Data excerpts
────────────────────

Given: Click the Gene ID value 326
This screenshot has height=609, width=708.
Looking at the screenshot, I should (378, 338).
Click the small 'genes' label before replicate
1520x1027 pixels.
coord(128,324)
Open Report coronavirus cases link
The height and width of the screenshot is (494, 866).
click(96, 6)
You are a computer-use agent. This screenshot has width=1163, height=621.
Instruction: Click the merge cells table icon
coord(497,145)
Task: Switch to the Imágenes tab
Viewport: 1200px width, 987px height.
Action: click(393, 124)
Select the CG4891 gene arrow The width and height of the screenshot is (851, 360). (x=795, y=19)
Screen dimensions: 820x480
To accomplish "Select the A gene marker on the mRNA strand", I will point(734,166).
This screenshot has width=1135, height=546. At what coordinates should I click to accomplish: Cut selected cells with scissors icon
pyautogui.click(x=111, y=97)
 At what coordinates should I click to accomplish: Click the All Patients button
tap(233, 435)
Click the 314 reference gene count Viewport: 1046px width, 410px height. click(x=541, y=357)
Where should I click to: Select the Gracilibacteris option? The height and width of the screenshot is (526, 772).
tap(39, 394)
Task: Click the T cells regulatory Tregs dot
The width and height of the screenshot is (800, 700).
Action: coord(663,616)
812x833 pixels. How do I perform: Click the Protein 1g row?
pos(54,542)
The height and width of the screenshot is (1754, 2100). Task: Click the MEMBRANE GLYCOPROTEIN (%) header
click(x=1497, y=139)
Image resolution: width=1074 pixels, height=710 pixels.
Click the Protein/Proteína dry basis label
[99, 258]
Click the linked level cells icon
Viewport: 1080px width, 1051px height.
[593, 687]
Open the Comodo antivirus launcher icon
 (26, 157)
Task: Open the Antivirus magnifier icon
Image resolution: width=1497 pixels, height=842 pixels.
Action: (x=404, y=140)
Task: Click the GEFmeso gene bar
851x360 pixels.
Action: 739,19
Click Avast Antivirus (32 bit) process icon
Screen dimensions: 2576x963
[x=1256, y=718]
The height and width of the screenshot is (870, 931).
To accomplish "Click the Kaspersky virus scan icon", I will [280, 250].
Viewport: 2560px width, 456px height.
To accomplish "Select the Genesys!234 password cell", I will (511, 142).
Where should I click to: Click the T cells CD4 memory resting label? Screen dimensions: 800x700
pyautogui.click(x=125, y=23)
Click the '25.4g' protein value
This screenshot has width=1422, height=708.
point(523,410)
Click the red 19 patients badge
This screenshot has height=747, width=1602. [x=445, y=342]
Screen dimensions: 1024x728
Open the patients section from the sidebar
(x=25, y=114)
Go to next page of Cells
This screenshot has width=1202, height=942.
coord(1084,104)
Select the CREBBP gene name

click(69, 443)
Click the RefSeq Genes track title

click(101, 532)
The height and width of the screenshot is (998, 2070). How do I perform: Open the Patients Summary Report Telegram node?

────────────────────

> _Goal of the exercise_: Look above for the line containing "Where should I click to: Click" and the line containing "Screen dimensions: 1024x728". Transcribe both, with the lines between them, exactly.

> _Answer box_:
Where should I click to: Click the T cells CD4 memory resting label? Screen dimensions: 800x700
pyautogui.click(x=125, y=23)
Click the '25.4g' protein value
This screenshot has width=1422, height=708.
point(523,410)
Click the red 19 patients badge
This screenshot has height=747, width=1602. [x=445, y=342]
Screen dimensions: 1024x728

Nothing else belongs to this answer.